Un gruppo di sedici terrecotte, utilizzate come momento preparatorio alle opere definitive, permette di ricostruire il processo creativo di alcuni singolari artisti, che vanno dal Cinquecento alla fine dell’Ottocento. Si tratta di opere originali di Gian Lorenzo Bernini, con la Testa di moro, per la fontana di Piazza Navona, l’indimenticabile Volto di santa Teresa d’Avila e L’angelo con il Titolo della croce e di Alessandro Algardi, autore dei Santi e beati della Compagnia di Gesù, modello per il rilievo in bronzo dell’urna di Sant’Ignazio di Loyola nella chiesa del Gesù a Roma, del San Filippo Neri e l’angelo, di grande sobrietà, e della figura di San Nicola da Tolentino, raffigurato mentre solleva alla Vergine i pani della sua miracolosa guarigione, con ardente espressione del volto. Notevoli sono anche gli altri pezzi: un piccolo San Giovanni Battista di scuola fiorentina, dalla gestualità particolarmente forte, che traduce la sensibilità manierista per la figura serpentinata; la scena con Olindo e Sofronia, opera di forte impronta berniniana; il San Giovanni Battista del maltese Melchiorre Cafà, connotato dal panneggio mosso e l’espressione contemplativa; il piccolo gruppo di Amore e Psiche di Giulio Cartari; l’Allegoria dell’inverno di Camillo Rusconi, rappresentata da un delicatissimo putto che si copre con un drappo; il Ritratto di Benedetto XIII attribuito, in alternativa a Giuseppe o Bartolomeo Mazzuoli, un saggio di eccezionale naturalismo e grande vivacità espressiva. E ancora la replica da Pietro Bracci di Oceano, il cui originale era destinato alla decorazione della Fonte dell’Acqua vergine, su commissione di Clemente XII (1730); il Ritratto di giovinetto attribuito ad Augustin Pajou, piccola terracotta rosa chiaro, di suprema eleganza; il tondo con la Madonna con il Bambino, replica in stucco policromo dell’orginale in marmo di Benedetto da Maiano ora al Metropolitan Museum di New York, e infine la Testa di Bambina, di anonimo scultore, accostabile al gusto eclettico e sentimentale di fine Ottocento.
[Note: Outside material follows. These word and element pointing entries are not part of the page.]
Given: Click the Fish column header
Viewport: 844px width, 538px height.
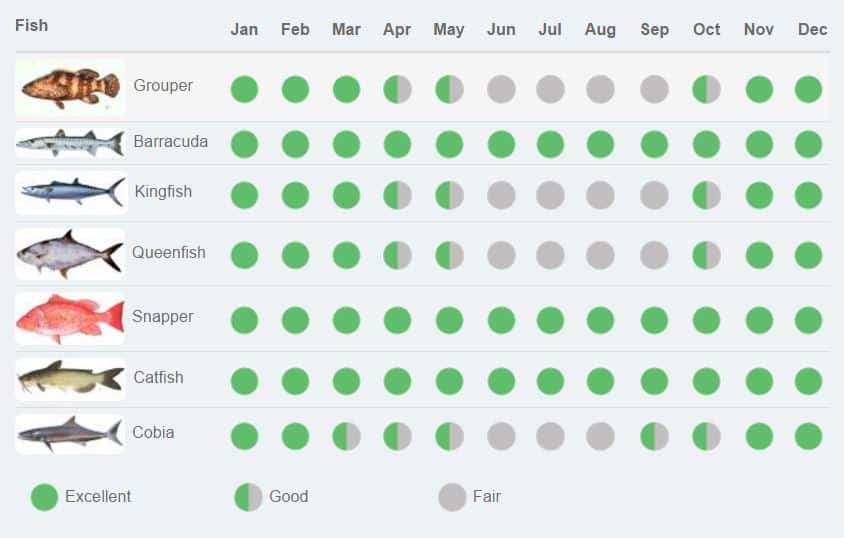Looking at the screenshot, I should [x=32, y=25].
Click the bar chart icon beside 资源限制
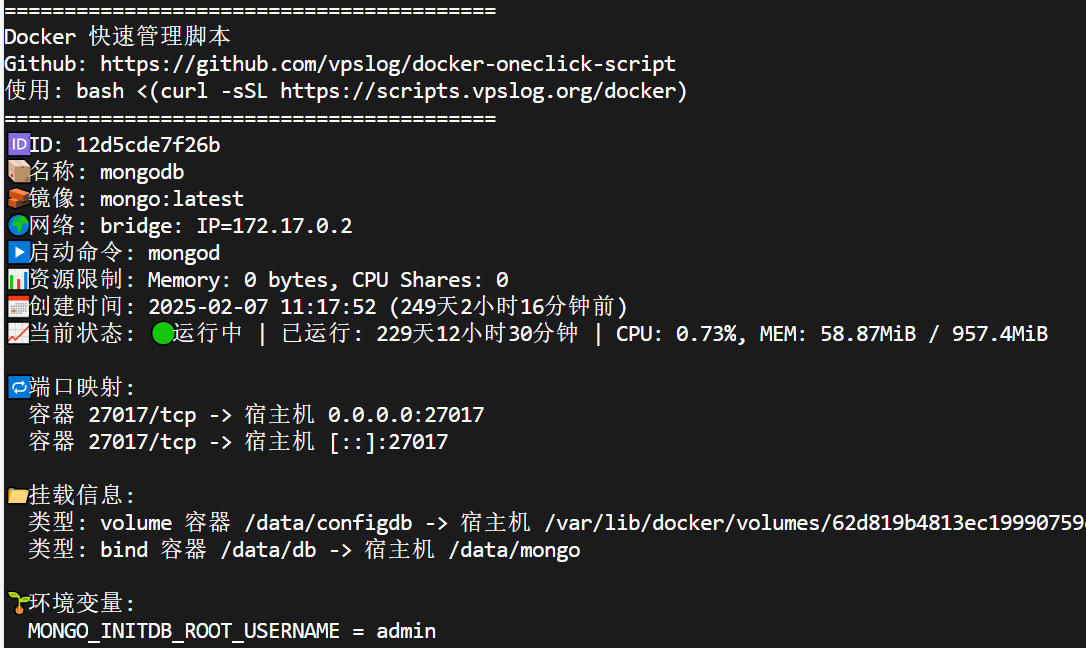 pos(17,280)
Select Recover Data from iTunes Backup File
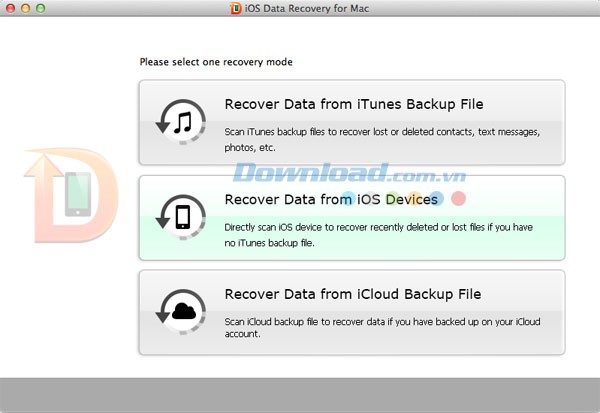Screen dimensions: 600x413 354,104
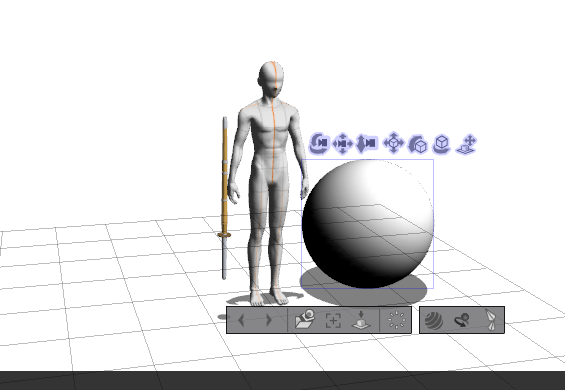Screen dimensions: 565x390
Task: Select the move object along ground icon
Action: 467,144
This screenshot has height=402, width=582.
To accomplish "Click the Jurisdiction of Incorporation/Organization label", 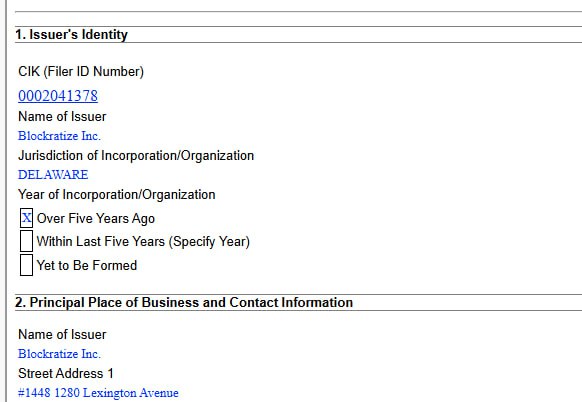I will [x=136, y=156].
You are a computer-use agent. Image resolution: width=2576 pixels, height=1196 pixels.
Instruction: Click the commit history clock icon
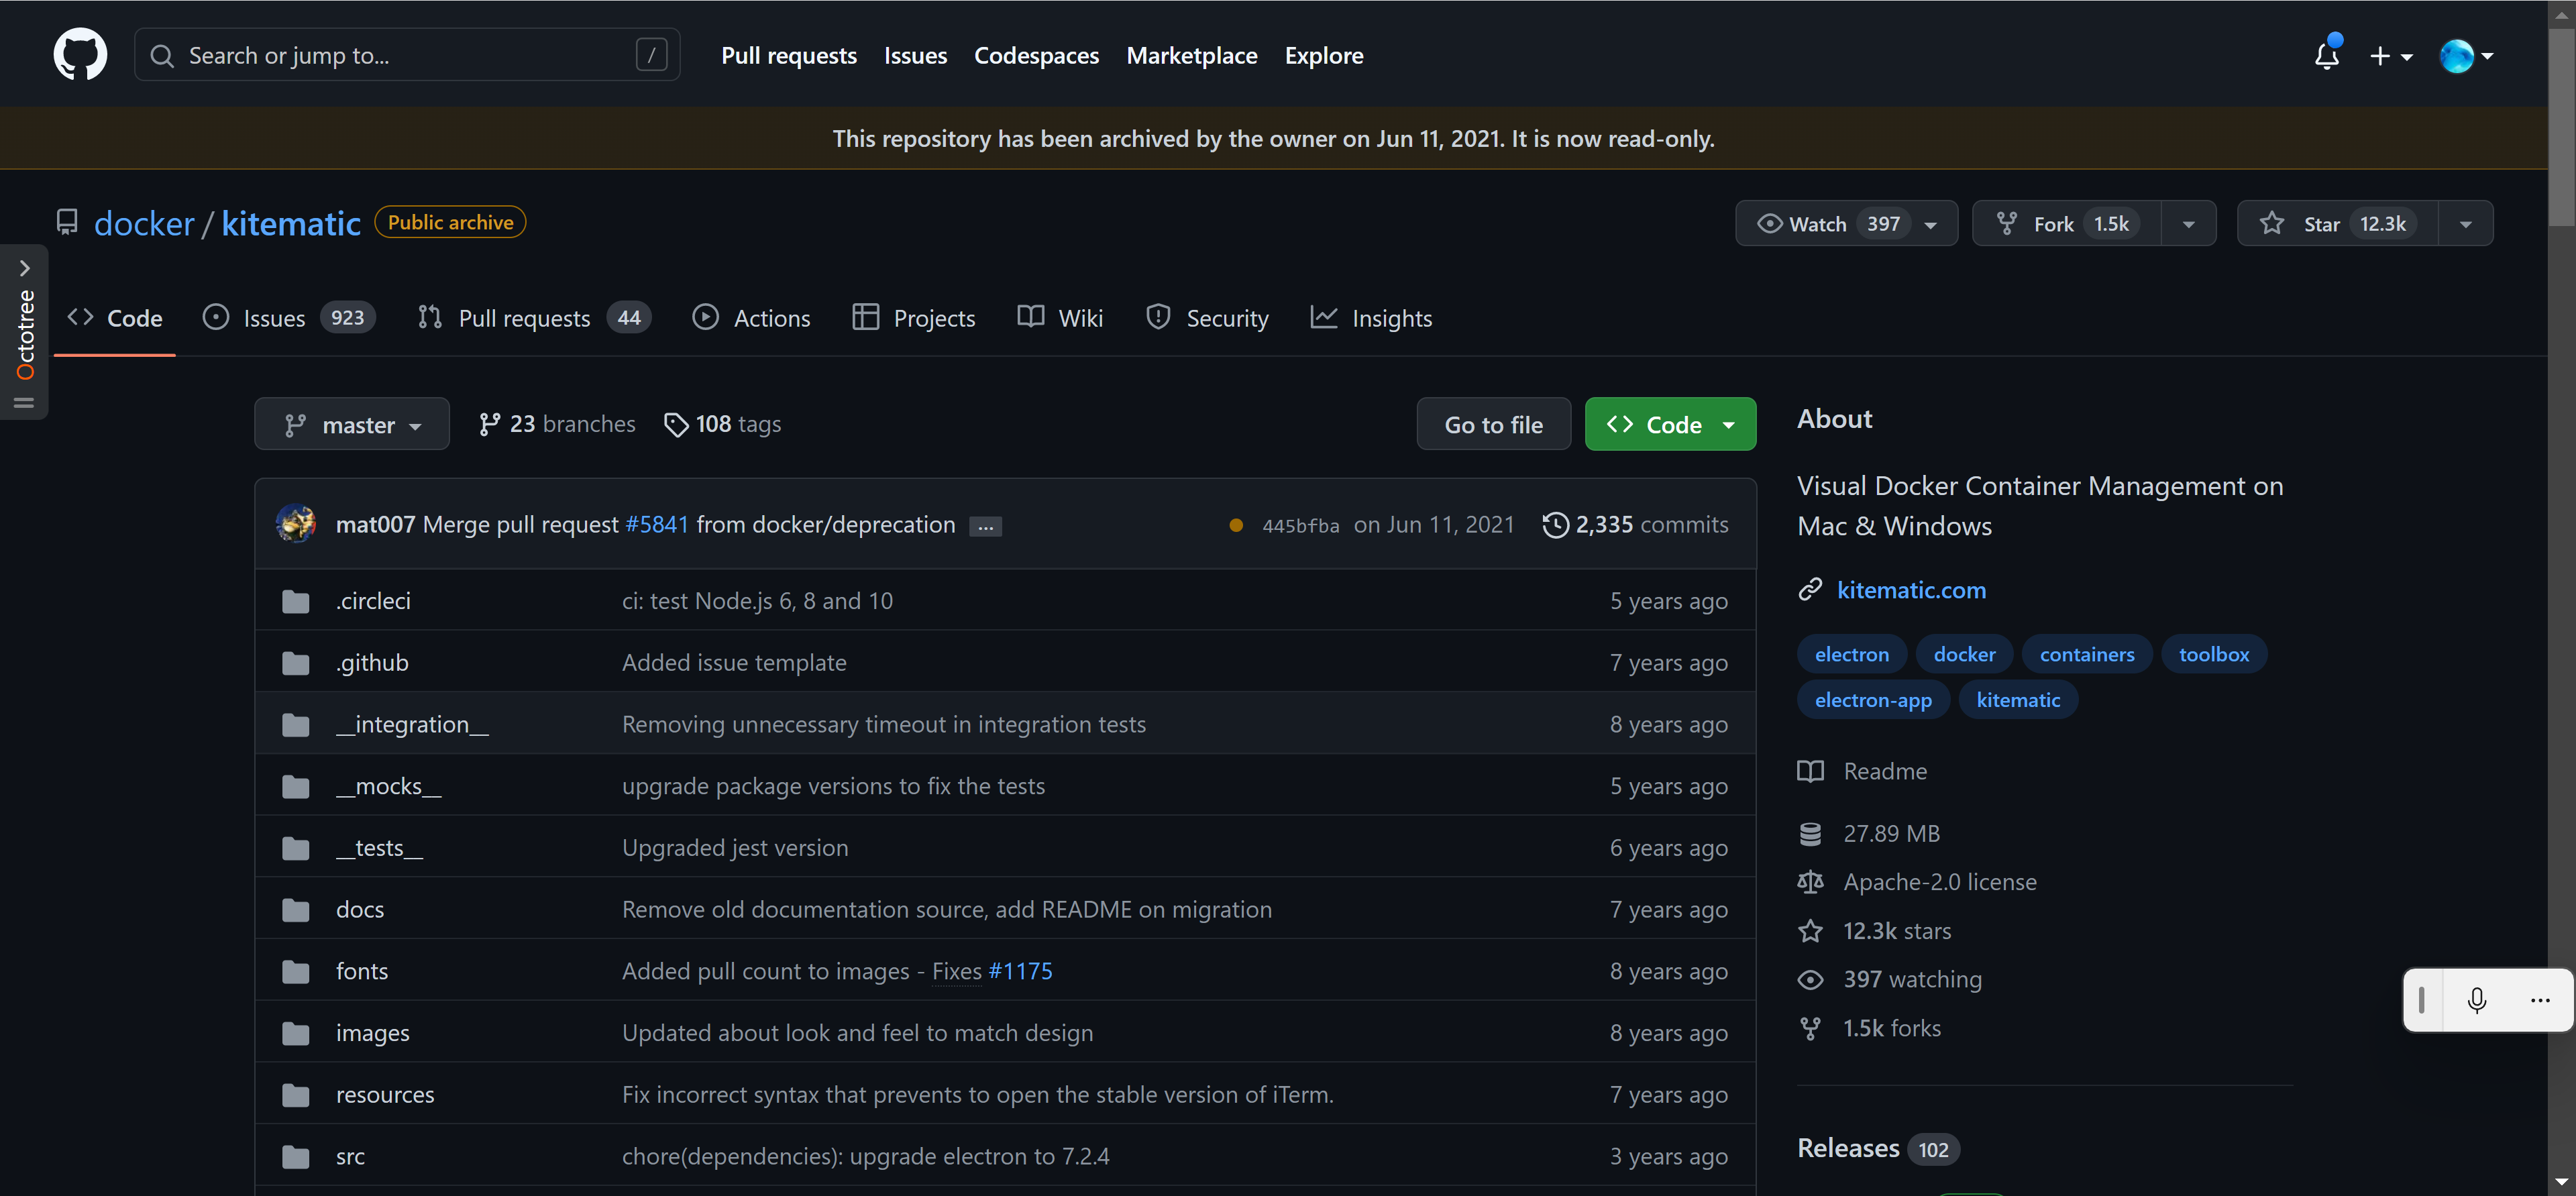pos(1555,524)
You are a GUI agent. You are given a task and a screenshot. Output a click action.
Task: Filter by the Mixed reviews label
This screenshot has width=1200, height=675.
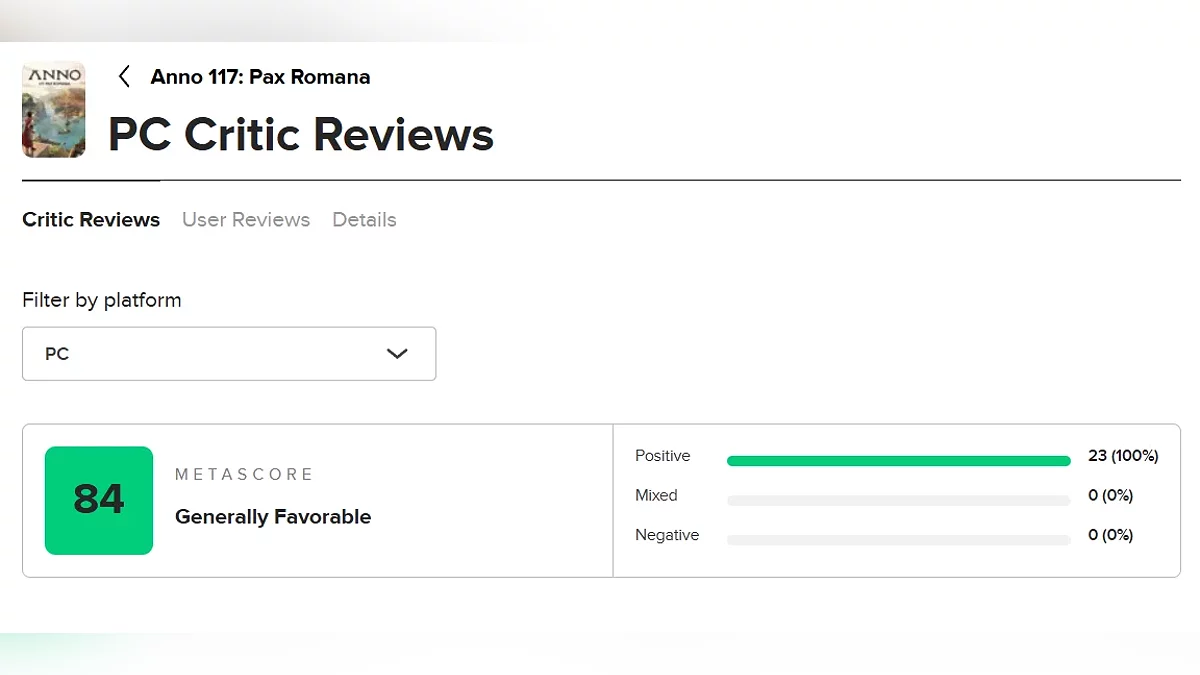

Il nucleo fa parte della collezione di sculture in terracotta del Palazzo di Venezia, iniziata in concomitanza con l’apertura del museo nel 1916, grazie alla cessione di alcune importanti opere dal Museo di Castel Sant’Angelo e arricchitasi nel secondo dopoguerra attraverso importanti acquisizioni, quali la prestigiosa collezione di Evan Gorga (sequestrata dallo Stato nel 1929), la donazione dei dieci bozzetti appartenuti allo studioso Ludwig Pollak, fra i quali era il Giovanni Battista di Cafà. Dalla collezione Gorga provengono invece la Testa di moro del Bernini e, di Algardi, i Santi e beati della Compagnia di Gesù e il San Nicola da Tolentino. Di particolare interesse sono poi i modelli dall’antico eseguiti nella seconda metà del Settecento dallo scultore e restauratore romano Bartolomeo Cavaceppi, manufatti altamente definiti e forse destinati alla vendita come opere autonome.
Preceduto da meticolosi studi e opportune indagini scientifiche, il restauro è consistito in un vero e proprio momento di conoscenza dei manufatti, sotto il profilo materiale e stilistico. L’intervento ha infatti permesso di svelare particolari sconosciuti, individuare i falsi, recuperare la purezza formale del modellato e la bellezza cromatica delle superfici.
L’insieme delle azioni di pulitura è stato condotto integrando diversi metodi e sistemi: dalla semplice azione meccanica del bisturi all’uso del laser, dalle soluzioni acquose ai solventi organici. L’operazione è stata comunque preceduta da saggi di pulitura ed eseguita in maniera controllata e graduale, mantenendo i materiali estranei quando connotati da un interesse storico; sono state invece rimosse e reintegrate con materiali idonei le vecchie stuccature e le parti risarcite in maniera erronea.
L’intervento ha restituito alle sculture l’originaria plasticità del modellato e la patina superficiale, recuperando anche l’aspetto materico che, non si è voluto in alcun modo modificare attraverso eventuali applicazioni di protettivi.